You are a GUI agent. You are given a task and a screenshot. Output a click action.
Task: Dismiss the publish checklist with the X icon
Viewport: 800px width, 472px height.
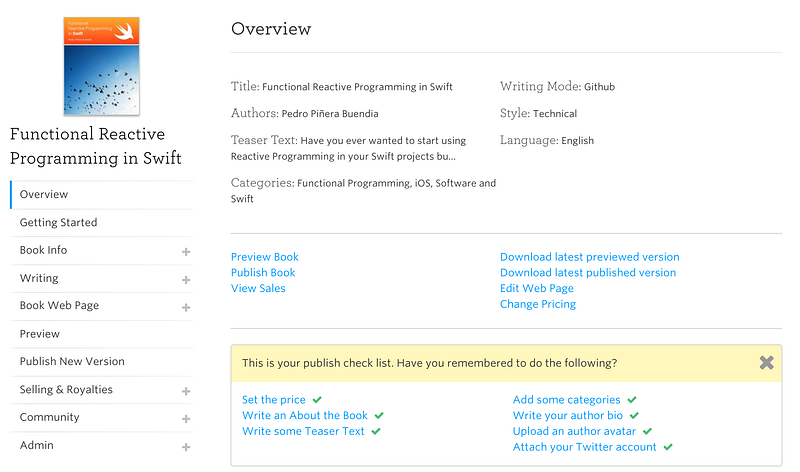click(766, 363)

--

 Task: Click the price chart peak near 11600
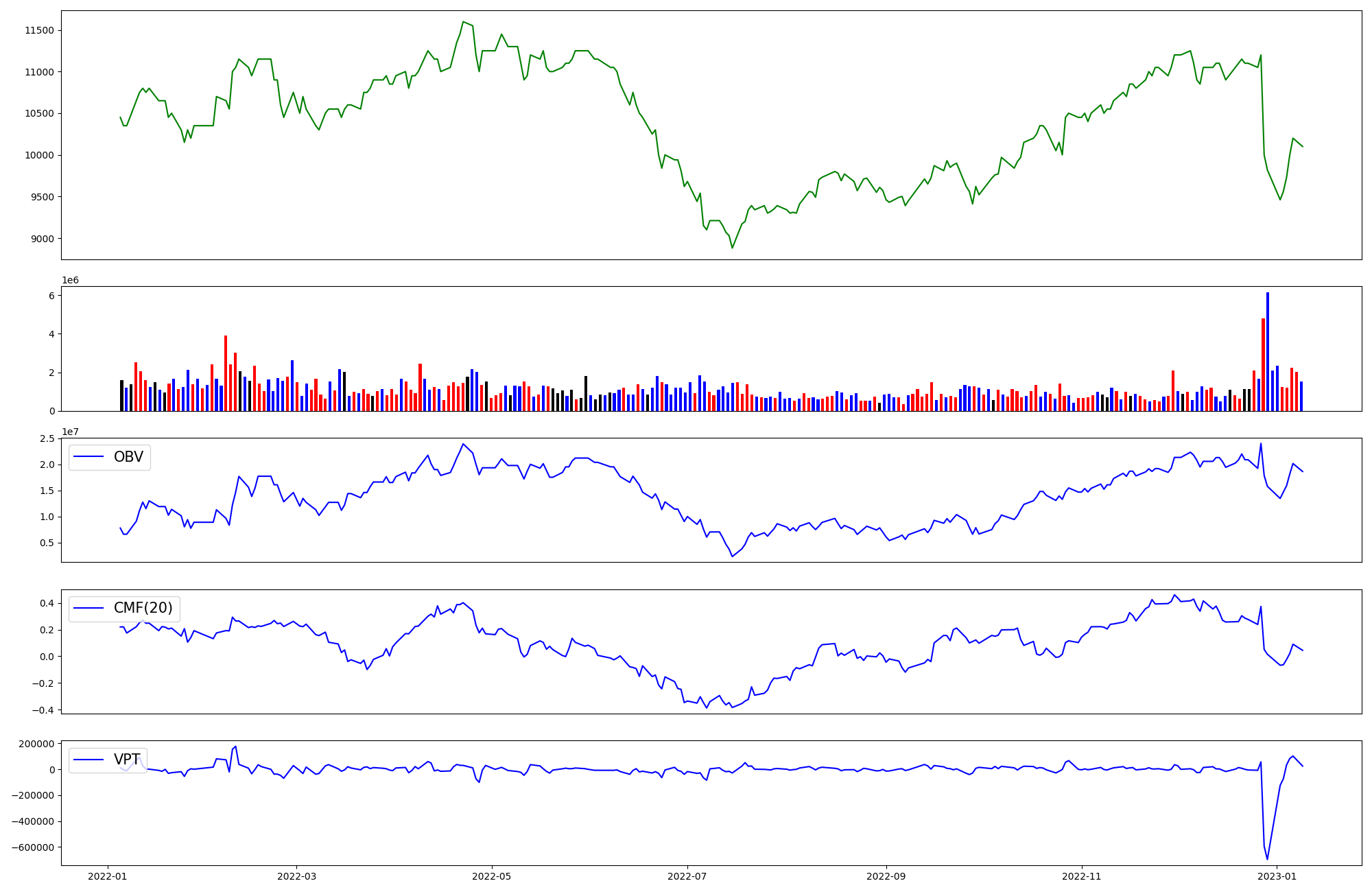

▶ Короткое задание: Замените «checklist» на «panel» в строках от строки с «You are a GUI» до строки с «click(766, 363)» включительно и приведите эти строки целиком, больше ничего в них не меняя. Изображения в ответ не включайте.

▶ Письменное решение:
You are a GUI agent. You are given a task and a screenshot. Output a click action.
Task: Dismiss the publish panel with the X icon
Viewport: 800px width, 472px height.
click(766, 363)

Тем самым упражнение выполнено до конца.